53        La Commission n’est pas un organisme décisionnel; cette fonction est remplie par les tribunaux constitués en vertu de la Loi. Lorsqu’elle détermine si une plainte devrait être déférée à un tribunal, la Commission procède à un examen préalable assez semblable à celui qu’un juge effectue à une enquête préliminaire. Il ne lui appartient pas de juger si la plainte est fondée. Son rôle consiste plutôt à déterminer si, aux termes des dispositions de la Loi et eu égard à l’ensemble des faits, il est justifié de tenir une enquête. L’aspect principal de ce rôle est alors de vérifier s’il existe une preuve suffisante.

[28]           Le processus suivi par la Commission dans la présente affaire est conforme à cette jurisprudence. La Commission n’a pas reçu et étudié les éléments de preuve pertinents pour déterminer si la plainte de Mme Wisdom a été établie, mais a plutôt limité son enquête à la question de savoir si un autre processus avait statué sur les allégations. Par conséquent, je ne vois aucune erreur de la part de la Commission lorsqu’elle a refusé de recevoir ou d’examiner la preuve qui, selon Mme Wisdom, aurait étayé sa plainte.

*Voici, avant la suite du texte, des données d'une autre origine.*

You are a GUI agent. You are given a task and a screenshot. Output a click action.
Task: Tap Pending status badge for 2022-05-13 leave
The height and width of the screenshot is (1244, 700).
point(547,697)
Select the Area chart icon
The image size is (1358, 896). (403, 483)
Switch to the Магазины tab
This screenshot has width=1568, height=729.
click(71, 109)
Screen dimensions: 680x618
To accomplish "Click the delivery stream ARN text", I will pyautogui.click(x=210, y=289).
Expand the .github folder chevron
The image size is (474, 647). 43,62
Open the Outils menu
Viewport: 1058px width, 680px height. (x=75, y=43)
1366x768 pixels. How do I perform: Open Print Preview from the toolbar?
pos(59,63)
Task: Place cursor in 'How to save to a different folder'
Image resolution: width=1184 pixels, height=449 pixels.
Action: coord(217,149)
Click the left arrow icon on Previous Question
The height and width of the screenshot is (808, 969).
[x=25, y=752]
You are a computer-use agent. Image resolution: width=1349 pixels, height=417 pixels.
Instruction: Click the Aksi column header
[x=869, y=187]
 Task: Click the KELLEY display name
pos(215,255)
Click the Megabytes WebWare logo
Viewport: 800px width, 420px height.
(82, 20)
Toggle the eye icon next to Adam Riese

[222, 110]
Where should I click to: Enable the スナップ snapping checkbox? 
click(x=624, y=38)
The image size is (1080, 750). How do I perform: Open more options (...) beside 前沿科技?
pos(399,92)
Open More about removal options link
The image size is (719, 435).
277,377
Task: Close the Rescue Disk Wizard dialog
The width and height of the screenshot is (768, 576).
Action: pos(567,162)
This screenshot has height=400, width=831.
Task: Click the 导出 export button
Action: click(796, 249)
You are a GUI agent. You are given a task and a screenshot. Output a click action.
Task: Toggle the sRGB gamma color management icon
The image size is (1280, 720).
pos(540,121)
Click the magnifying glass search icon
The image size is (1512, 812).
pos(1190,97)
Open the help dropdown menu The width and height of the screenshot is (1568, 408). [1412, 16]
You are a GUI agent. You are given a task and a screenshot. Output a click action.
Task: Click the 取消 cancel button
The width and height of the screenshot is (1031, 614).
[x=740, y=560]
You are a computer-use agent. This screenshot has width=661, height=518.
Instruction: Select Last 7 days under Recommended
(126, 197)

[29]           Je remarque que Mme Wisdom s’est fondée sur la décision rendue dans Société canadienne des postes c. Barrette, [2004] 4 RCF 145 [Barrette], dans laquelle la Cour fédérale d’appel a traité, aux paragraphes 23 à 25, du processus prévu au paragraphe 41(1) de la Loi comme suit :

[23]      L’article 41 impose à la Commission l’obligation de s’assurer, même proprio motu, qu’une plainte mérite d’être traitée. De toute évidence, il n’incombe à la Commission aucune obligation de mener une enquête à ce stade-là, et la Commission n’est tenue d’examiner que la question de savoir s’il y a, prima facie, des motifs fondés sur le paragraphe 41(1) et, dans l’affirmative, celle de savoir si elle doit tout de même traiter la plainte.

[24]      En ce qui concerne les motifs énumérés aux alinéas 41(1)a) à e), la personne contre qui une plainte a été déposée dispose expressément de deux occasions de les soulever : d’une part à l’étape de l’examen préalable préliminaire prévu par l’article 41 et, d’autre part, à l’étape de l’examen préalable prévu à l’article 44 (voir les alinéas 44(2)a) et b) et les sous-alinéas 44(3)a)(ii) et b)(ii). La Commission ne peut se contenter de ne pas tenir compte d’observations faites à l’étape de l’examen préalable préliminaire ou encore de rejeter systématiquement de telles observations au motif que l’intéressé aura, de toute façon, l’occasion de présenter de nouveau ses observations à l’étape de l’examen préalable. L’intéressé a le droit de s’attendre à ce que la Commission examine le bien-fondé de ses observations, comme le prévoit la loi, à l’étape de l’examen préalable préliminaire, quoiqu’un tel examen se fasse, comme je l’ai déjà mentionné, de façon sommaire.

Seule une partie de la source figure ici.